The usual reason for that is some modifier's in effect (commonly
something like caps lock or the like), so the bindings all _work_, you
just haven't defined any that apply with caps lock or whatever.  There
are the IgnoreLockModifier and IgnoreModifier config options to "deal"
with these cases, though with their own mildly fugly side effects.


> When this happens, issuing a kill -s SIGHUP $CTWMPID from a virtual
> terminal either does nothing or makes it worse (now  you can't move
> the mouse).

Well, if it's a modifier thing, you'd expect it to do nothing, since
the modifier is still in place.  I'm not sure how it could gum up
mouse movement though; that pretty much all happens way up in X
without ctwm's intervention at all.  So if you're getting _that_, I'd
look upstack at stuff.

SIGHUP just invokes the same codepath as f.restart.


> I was hoping someone on the list has seen this before and knows how
> to bust out of it without going Ctrl+Alt+F1 and then ctrl+C'ing out
> of the startx command that ran ctwm in the first place.

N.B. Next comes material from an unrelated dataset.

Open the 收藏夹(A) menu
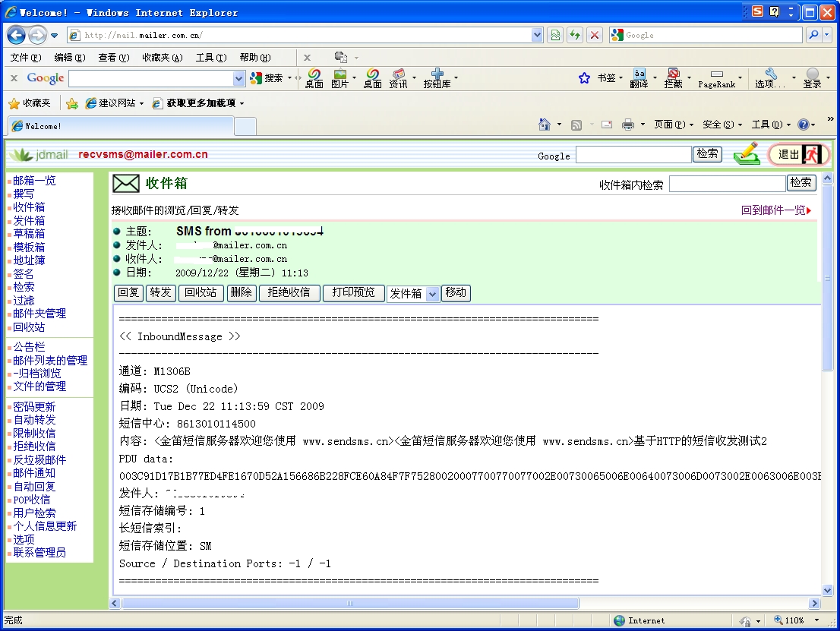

I've gone back and forth a half dozen times over the year, but I'm
currently in the state where I run a special xterm as the final
command instead of ctwm, so if necessary I can kill off the WM
wholesale and restart from scratch without killing off the X session.
Or alternately, so I can screw up code adjustments and blow up ctwm
without killing off X.  If I weren't perfect, I mean.


-- 
Matthew Fuller     (MF4839)   |  [email protected]
Systems/Network Administrator |  http://www.over-yonder.net/~fullermd/
           On the Internet, nobody can hear you scream.